At this time, only limited 2-dimensional graphic features are available. To enhance the graphic representation, 3-dimensional (3D) reconstruction of activation would be advantageous.
Mapping Techniques
The main objective of endocardial mapping is to reveal sites
activated early (with respect to the surface ECG) during
tachycardia, to reveal middiastolic potentials,
and to identify sites demonstrating concealed
entrainment.13 These sites are targets for either
surgical or catheter interventions.13 Current
methods for mapping include single-point mapping, the insertion of
multiple catheters, and the use of endocardial multielectrode balloons
during surgery.1 10 Single-point mapping,
although a reliable technique, is inherently less accurate,
time-consuming, and not suitable for the mapping of fast
tachycardia. The insertion of multiple catheters yields an
increased spatial resolution but entails a lengthy procedure, and
activation maps are difficult to reconstruct.14
The use of multielectrode balloons is restricted to surgery. A recently
developed technique18 combines a magnetic 3D
localization system with a single roving electrode that allows the
reconstruction of high-density (<1 cm) endocardial activation maps.
The combination of 3D geometry with electrical activation may guide the
operator toward a target site for RF ablation. However, this is also a
long procedure.
Limitations of the Technique
Although almost all patients suffered from large myocardial
infarctions and most ventricles were seriously deformed, all catheters
were deployed successfully. However, the limited torque capabilities of
the mapping catheter hampered the correct placement of the catheter.

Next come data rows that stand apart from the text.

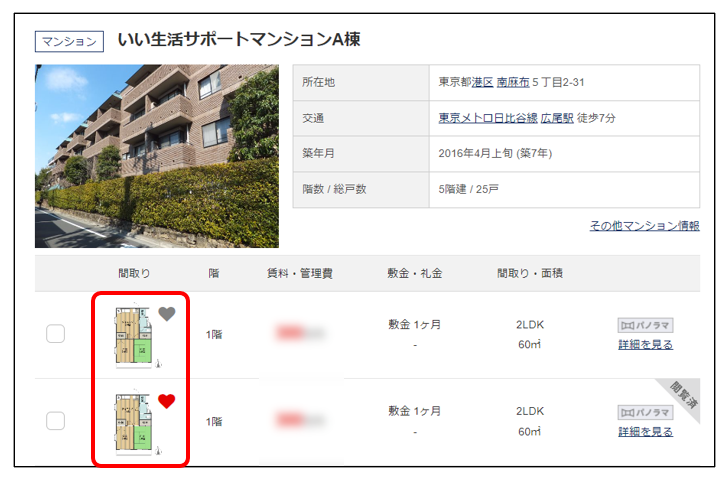
Task: Open その他マンション情報 link
Action: (x=644, y=226)
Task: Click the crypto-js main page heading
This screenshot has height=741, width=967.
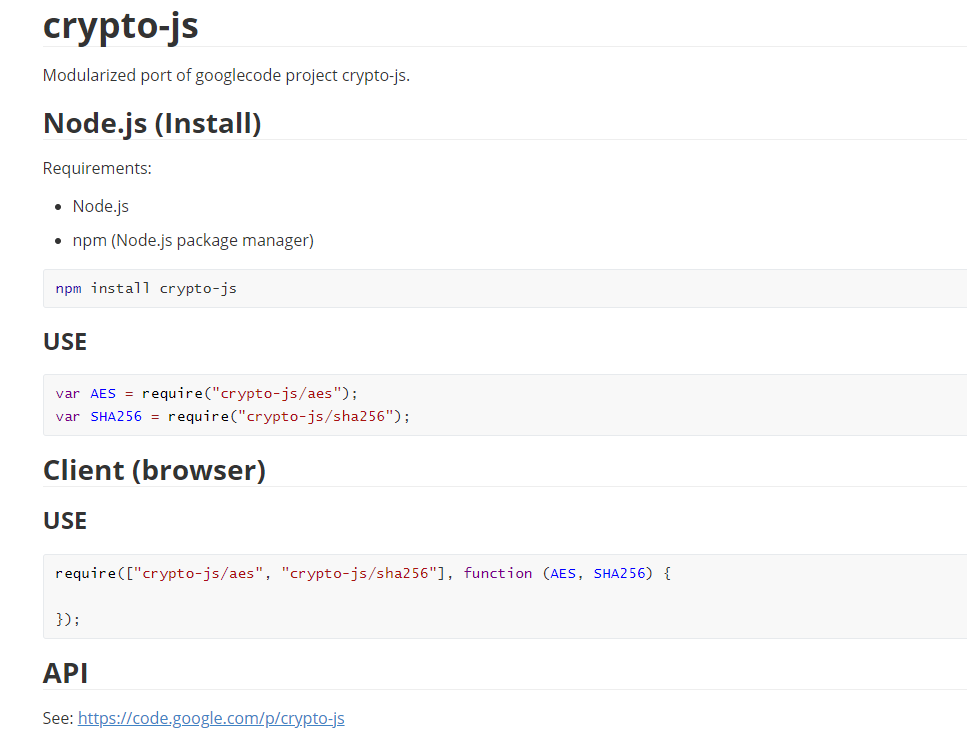Action: (x=120, y=25)
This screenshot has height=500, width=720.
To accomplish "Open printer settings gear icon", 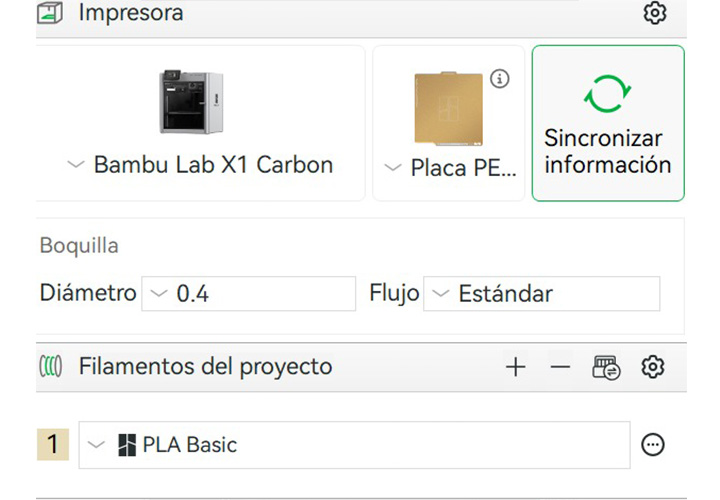I will (x=655, y=14).
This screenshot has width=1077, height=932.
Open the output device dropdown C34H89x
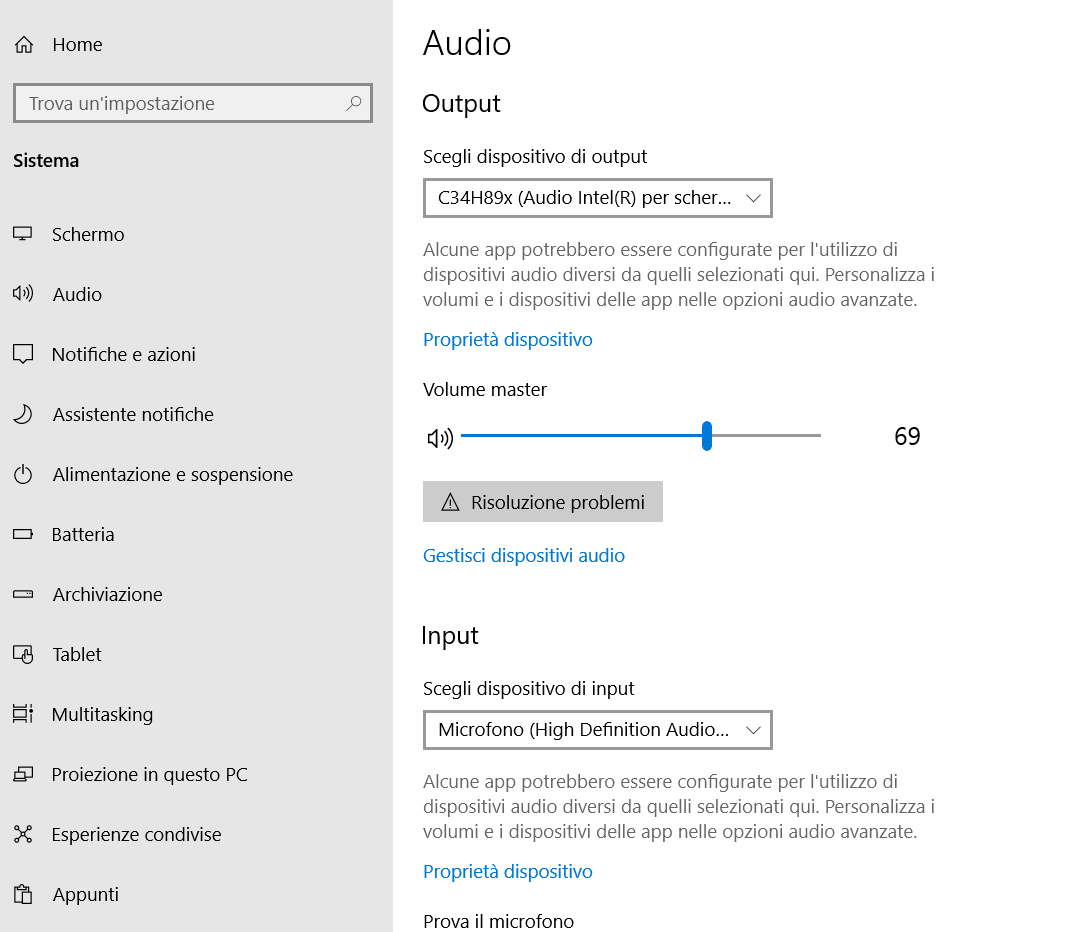(x=597, y=198)
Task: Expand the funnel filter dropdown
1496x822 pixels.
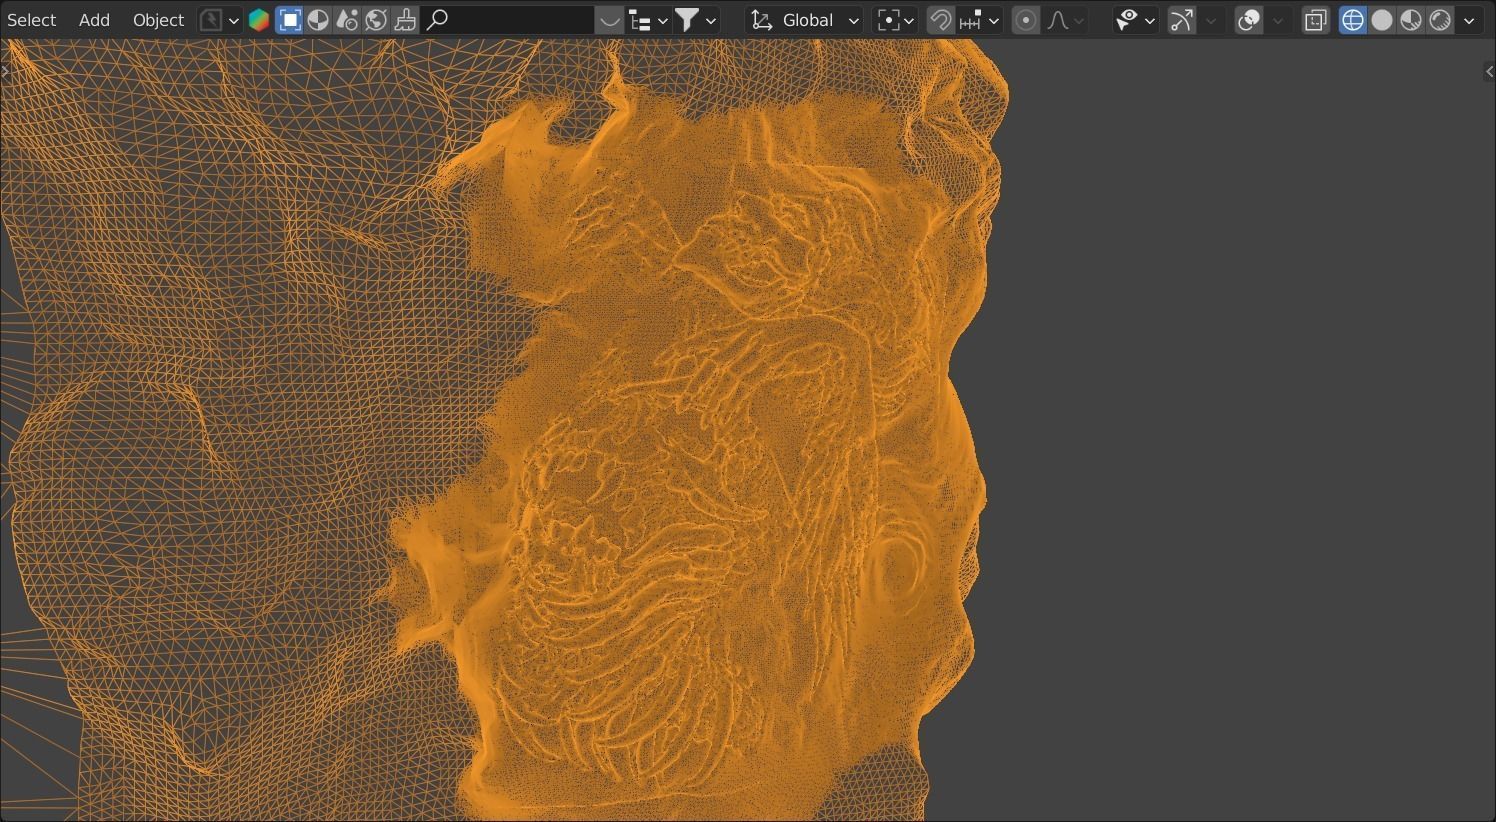Action: pos(697,20)
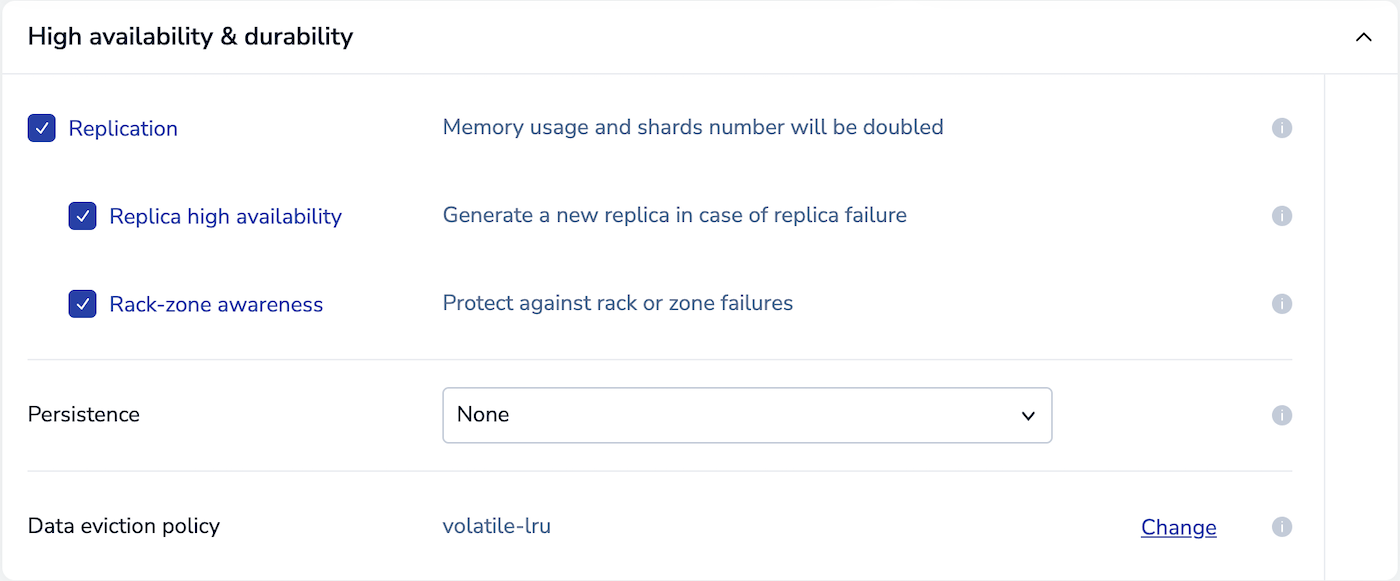Click the Rack-zone awareness info icon
Viewport: 1400px width, 581px height.
pyautogui.click(x=1282, y=304)
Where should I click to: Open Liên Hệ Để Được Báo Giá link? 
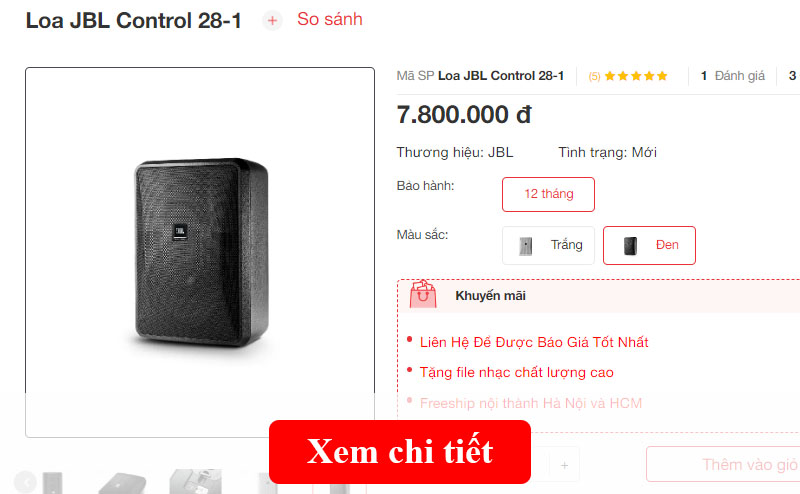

These problems may be improved by adding steerability to the catheter
shaft, but the manipulation of the catheter will continue to require
extensive training. Furthermore, because of deformation of the
ventricles, not all electrodes were in close contact with the
endocardial surface (only 44% of the electrodes could be used to
stimulate the heart). Electrodes located near the posterobasal part of
the LV were often not suitable for pacing; however, local electrical
activity could be recorded from most of these sites. These
limitations may be resolved by designing specially shaped catheters for
different LV shapes. Another limitation of LV endocardial mapping may
be that reentrant circuits located either on the right side of the
intraventricular septum or intramurally cannot be
reconstructed in detail.
Limitations of This Study
By virtue of its capability to reduce the procedure time and
duration of tachycardia, the basket catheter allows mapping
of hemodynamically unstable tachycardia.
However, this study was (with a few exceptions) limited to patients who
tolerated tachycardia for a prolonged period. It is another
limitation that the protocol of this safety and feasibility study did
not allow simultaneous insertion of a radiofrequency
ablation catheter, which hampered the correlation between the
activation maps and the site of successful ablation. Furthermore,
entrainment of tachycardia using the mapping catheter
electrodes to stimulate the heart was not studied systematically.
Conclusions
Percutaneous endocardial mapping with the
basket catheter is feasible and relatively safe. The technique
facilitates endocardial mapping during tachycardia and
considerably shortens the time patients have to endure VT. Potentially,
the simultaneous deployment of a basket catheter and an
ablation catheter will allow the treatment of fast and
hemodynamically unstable VT.
Received February 18, 1998; revision received July 7, 1998; accepted July 11, 1998.